Question

Roohi travels $300$km to her home partly by train and partly by bus. She takes four hours if she
travels $60$km by train and the remaining by bus. If she travels $100$km by train and the
remaining by bus, she takes $10$minutes longer. Find the speed of the train and the bus
respectively.

Answer 1

Hint: First assume the speed of train as x and the speed of bus as y, and then use the given
conditions in the problem to form the equation of two variables.
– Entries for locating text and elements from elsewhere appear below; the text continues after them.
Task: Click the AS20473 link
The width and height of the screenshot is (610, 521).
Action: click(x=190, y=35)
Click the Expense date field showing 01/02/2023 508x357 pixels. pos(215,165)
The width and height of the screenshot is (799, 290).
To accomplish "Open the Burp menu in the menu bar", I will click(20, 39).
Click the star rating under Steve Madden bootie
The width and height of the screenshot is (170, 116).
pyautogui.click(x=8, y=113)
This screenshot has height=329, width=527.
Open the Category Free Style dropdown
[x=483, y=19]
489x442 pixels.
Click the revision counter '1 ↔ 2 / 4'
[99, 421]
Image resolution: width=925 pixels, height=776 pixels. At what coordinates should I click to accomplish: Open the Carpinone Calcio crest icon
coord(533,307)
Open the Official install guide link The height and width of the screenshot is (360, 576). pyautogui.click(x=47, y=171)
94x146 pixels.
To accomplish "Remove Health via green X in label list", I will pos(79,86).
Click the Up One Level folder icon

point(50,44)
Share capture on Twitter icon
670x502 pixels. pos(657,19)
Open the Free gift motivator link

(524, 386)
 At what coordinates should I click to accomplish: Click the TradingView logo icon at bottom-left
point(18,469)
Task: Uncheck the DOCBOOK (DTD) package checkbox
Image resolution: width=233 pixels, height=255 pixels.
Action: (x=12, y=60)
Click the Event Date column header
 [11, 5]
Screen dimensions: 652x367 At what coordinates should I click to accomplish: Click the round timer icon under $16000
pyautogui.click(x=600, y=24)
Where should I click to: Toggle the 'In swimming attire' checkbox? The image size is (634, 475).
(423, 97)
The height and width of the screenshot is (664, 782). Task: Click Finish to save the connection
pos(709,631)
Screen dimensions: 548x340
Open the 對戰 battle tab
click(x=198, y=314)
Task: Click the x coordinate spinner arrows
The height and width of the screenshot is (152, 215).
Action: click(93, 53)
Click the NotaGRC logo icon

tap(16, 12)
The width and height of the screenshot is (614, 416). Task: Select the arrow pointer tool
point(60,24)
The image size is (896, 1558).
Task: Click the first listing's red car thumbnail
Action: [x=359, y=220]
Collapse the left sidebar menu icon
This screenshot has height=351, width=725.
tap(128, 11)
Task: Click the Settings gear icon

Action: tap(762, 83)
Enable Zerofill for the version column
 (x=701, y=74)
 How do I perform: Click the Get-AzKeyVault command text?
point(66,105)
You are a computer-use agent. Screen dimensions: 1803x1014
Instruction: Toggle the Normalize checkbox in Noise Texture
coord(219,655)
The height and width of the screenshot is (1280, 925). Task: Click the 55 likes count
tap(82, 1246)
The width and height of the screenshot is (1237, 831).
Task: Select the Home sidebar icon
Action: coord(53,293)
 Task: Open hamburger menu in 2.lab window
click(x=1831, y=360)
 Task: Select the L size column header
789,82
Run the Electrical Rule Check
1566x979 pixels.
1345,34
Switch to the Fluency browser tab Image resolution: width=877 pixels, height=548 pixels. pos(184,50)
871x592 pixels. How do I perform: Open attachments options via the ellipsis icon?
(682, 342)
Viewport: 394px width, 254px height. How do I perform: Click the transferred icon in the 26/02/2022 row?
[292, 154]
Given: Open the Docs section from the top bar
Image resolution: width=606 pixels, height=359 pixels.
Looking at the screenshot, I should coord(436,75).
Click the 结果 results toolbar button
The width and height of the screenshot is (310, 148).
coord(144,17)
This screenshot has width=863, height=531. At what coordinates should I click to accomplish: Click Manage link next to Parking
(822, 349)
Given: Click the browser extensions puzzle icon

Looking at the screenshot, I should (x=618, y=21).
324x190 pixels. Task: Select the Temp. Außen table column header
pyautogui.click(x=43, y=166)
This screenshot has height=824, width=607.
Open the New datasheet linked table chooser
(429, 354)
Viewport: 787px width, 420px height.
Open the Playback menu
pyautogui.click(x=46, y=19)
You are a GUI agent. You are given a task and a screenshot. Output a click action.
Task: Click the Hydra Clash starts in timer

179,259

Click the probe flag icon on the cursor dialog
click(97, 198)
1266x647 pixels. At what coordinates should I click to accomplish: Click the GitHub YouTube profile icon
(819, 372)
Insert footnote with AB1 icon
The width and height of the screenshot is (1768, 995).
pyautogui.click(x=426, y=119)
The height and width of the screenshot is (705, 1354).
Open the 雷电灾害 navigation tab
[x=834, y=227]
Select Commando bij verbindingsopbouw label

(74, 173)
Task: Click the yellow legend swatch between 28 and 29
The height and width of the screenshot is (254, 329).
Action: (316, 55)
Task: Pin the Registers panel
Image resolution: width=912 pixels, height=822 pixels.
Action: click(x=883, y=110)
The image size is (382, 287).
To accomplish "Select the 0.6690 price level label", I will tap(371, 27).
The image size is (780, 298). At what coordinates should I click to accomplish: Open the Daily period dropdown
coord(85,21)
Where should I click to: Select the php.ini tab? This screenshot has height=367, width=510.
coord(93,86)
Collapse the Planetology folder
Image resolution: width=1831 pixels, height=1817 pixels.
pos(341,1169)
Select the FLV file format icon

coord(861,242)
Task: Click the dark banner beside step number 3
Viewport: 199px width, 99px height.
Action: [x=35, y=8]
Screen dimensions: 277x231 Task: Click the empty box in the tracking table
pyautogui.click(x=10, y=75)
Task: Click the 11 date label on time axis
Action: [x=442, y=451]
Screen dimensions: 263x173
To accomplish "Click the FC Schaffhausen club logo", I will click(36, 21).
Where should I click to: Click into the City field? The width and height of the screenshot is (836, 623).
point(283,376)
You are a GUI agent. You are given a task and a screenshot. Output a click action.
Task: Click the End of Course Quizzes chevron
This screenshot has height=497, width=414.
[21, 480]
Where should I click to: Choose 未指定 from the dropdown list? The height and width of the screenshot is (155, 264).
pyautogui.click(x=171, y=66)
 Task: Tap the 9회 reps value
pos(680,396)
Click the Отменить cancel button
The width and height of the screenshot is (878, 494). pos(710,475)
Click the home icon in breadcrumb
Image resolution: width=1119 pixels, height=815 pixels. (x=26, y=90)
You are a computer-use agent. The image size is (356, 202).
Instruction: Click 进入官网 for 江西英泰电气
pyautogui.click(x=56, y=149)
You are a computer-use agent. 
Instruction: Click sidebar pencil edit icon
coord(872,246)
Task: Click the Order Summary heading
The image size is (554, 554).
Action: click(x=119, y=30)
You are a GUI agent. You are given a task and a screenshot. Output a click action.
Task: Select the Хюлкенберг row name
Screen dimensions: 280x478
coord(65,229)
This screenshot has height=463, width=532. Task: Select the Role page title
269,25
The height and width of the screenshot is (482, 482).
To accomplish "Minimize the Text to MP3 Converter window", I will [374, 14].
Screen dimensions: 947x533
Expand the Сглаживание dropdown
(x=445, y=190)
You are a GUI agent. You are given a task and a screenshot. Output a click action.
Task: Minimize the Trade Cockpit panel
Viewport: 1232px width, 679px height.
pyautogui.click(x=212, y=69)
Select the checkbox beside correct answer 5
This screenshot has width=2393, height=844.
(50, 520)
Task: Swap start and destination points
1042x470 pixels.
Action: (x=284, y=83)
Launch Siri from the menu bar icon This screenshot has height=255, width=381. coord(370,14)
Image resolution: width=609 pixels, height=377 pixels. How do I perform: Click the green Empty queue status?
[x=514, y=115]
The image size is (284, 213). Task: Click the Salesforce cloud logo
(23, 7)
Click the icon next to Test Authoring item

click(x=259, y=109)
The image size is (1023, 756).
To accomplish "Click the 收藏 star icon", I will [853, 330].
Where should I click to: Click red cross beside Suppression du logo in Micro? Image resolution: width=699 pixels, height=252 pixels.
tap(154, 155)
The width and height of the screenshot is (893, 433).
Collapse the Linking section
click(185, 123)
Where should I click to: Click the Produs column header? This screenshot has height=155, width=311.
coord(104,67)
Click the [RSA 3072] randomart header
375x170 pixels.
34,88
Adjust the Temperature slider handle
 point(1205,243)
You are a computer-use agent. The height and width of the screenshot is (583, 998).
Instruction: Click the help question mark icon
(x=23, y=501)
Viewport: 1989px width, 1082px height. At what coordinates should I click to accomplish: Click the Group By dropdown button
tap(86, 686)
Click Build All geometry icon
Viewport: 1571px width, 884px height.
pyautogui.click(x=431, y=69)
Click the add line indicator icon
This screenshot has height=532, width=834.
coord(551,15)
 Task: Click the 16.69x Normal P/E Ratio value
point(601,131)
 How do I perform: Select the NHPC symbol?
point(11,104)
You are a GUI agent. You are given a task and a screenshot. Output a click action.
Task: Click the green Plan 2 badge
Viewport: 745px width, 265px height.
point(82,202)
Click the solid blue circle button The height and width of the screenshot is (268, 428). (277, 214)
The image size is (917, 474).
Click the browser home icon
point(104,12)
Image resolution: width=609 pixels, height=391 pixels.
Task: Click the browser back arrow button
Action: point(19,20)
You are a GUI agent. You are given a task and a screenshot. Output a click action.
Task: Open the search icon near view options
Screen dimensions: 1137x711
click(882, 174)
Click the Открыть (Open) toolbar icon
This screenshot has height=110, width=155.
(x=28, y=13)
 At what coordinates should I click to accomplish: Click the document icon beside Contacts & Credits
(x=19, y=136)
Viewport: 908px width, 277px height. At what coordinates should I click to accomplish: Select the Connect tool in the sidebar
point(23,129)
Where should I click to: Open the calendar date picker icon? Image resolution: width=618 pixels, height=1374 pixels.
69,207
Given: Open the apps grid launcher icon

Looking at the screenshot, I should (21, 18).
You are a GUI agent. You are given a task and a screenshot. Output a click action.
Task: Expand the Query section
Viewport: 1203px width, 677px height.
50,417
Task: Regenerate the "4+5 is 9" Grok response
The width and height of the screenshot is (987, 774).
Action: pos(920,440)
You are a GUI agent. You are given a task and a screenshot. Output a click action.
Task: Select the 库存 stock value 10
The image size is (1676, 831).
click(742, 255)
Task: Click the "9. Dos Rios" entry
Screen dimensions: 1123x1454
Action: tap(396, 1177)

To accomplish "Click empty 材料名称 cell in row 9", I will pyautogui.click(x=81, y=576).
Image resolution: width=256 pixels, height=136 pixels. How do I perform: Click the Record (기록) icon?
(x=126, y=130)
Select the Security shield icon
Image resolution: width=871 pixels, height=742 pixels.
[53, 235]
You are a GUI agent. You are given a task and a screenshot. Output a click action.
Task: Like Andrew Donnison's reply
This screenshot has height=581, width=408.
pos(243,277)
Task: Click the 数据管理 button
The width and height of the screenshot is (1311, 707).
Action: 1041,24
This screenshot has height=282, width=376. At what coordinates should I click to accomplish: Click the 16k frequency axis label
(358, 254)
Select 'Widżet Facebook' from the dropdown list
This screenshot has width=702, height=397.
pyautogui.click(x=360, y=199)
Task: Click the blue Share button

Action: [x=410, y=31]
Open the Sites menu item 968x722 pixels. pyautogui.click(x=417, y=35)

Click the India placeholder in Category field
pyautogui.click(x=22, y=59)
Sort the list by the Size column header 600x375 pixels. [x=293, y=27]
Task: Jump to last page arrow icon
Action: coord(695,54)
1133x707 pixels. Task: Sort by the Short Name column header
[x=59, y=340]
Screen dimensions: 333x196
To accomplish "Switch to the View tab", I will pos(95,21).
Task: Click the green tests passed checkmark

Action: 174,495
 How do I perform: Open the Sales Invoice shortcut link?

Then, solve these equations to
find the value of the speed of train and the bus.
It is given in the problem that Roohi travels $300$km to her home partly by train and partly by
bus. She takes four hours if she travels $60$km by train and the remaining by bus. If she travels
$100$km by train and the remaining by bus, she takes $10$minutes longer.
The goal of the problem is to find the speed of the train and the bus respectively.
Assume that the speed of the train is$x$and the speed of the bus is$y$
Then according to the question,
She takes 4 hours if she travels 60km by tram and the remaining by bus. So, we have
The distance travelled by train \[ = {\rm{ }}60\]km
The distance travelled by bus \[ = {\rm{ }}240\]km

We know that:
Time$ = \dfrac{{{\rm{Distance}}}}{{{\rm{Speed}}}}$
So, the time taken by train is given as:
${T_1} = \dfrac{{60}}{x}$
And the time taken by the bus is given as:
${T_2} = \dfrac{{240}}{y}$
It is given that the total time taken is 4 hours so we can write:
${T_1} + {T_2} = 4$
Substitute the values${T_1} = \dfrac{{60}}{x}$and${T_2} = \dfrac{{240}}{y}$, so we have
$\dfrac{{60}}{x} + \dfrac{{240}}{y} = 4$

It is also given that, if she travels 100 km by train and the remaining by bus, she takes 10 minutes
longer.
The distance travelled by train\[ = {\rm{ }}100\]km
The distance travelled by bus\[ = {\rm{ }}200\]km
We know that:
Time$ = \dfrac{{{\rm{Distance}}}}{{{\rm{Speed}}}}$
So, the time taken by train is given as:
${T_3} = \dfrac{{100}}{x}$
And the time taken by the bus is given as:
${T_4} = \dfrac{{200}}{y}$
It is given that the total time taken is 10 minutes longer, so convert the minutes in hour:
Time$ = \dfrac{{10}}{{60}} = \dfrac{1}{6}$hours
So, we can write:
$\begin{array}{l}{T_3} + {T_4} = 4 + \dfrac{1}{6}\\ \Rightarrow {T_3} + {T_4} =
\dfrac{{25}}{6}\end{array}$
Substitute the values${T_3} = \dfrac{{100}}{x}$and${T_4} = \dfrac{{200}}{y}$, so we have
$\dfrac{{100}}{x} + \dfrac{{200}}{y} = \dfrac{{25}}{6}$
Now, we have two equations of the form:
$\dfrac{{60}}{x} + \dfrac{{240}}{y} = 4$
$\dfrac{{100}}{x} + \dfrac{{200}}{y} = \dfrac{{25}}{6}$

Let us assume that $\dfrac{1}{x} = p$ and$\dfrac{1}{y} = q$, then the above equations have
the form:
$60p + 240q = 4$
$100p + 200q = \dfrac{{25}}{6}$
Simplify both the equations:
$60p + 240q = 4$ … (1)
$600p + 1200q = 25$ … (2)
Multiply the equation (1) by 10, and then subtract the equation (1) by (2):
\[\left( {600p + 2400q} \right) - \left( {600p + 1200q} \right) = 40 - 25\]
\[ \Rightarrow 1200q = 15\]
\[ \Rightarrow q = \dfrac{{15}}{{1200}}\]
\[ \Rightarrow q = \dfrac{1}{{80}}\]
Substitute the value of q in the equation (1):
$60p + 240\left( {\dfrac{1}{{80}}} \right) = 4$
Solve the equation for the value of p:
$60p + 3 = 4$
$ \Rightarrow 60p = 4 - 3$
$ \Rightarrow p = \dfrac{1}{{60}}$
As we were assuming that:
$\dfrac{1}{x} = p$ and$\dfrac{1}{y} = q$
Substitute the value of $p$ and$q$:
$\dfrac{1}{x} = \dfrac{1}{{60}}$ and$\dfrac{1}{y} = \dfrac{1}{{80}}$
$ \Rightarrow x = 60$km per hour and$y = 80$km per hour.
Therefore, the speed of the train is $60$km per hour and the speed of the bus is $80$ km per
hour.

Note: Speed of the train and the bus are given and the total time is taken, while forming the
equation, we have to find the tame taken by the train and the bus using the distance travelled and
speed and then use them to form an equation.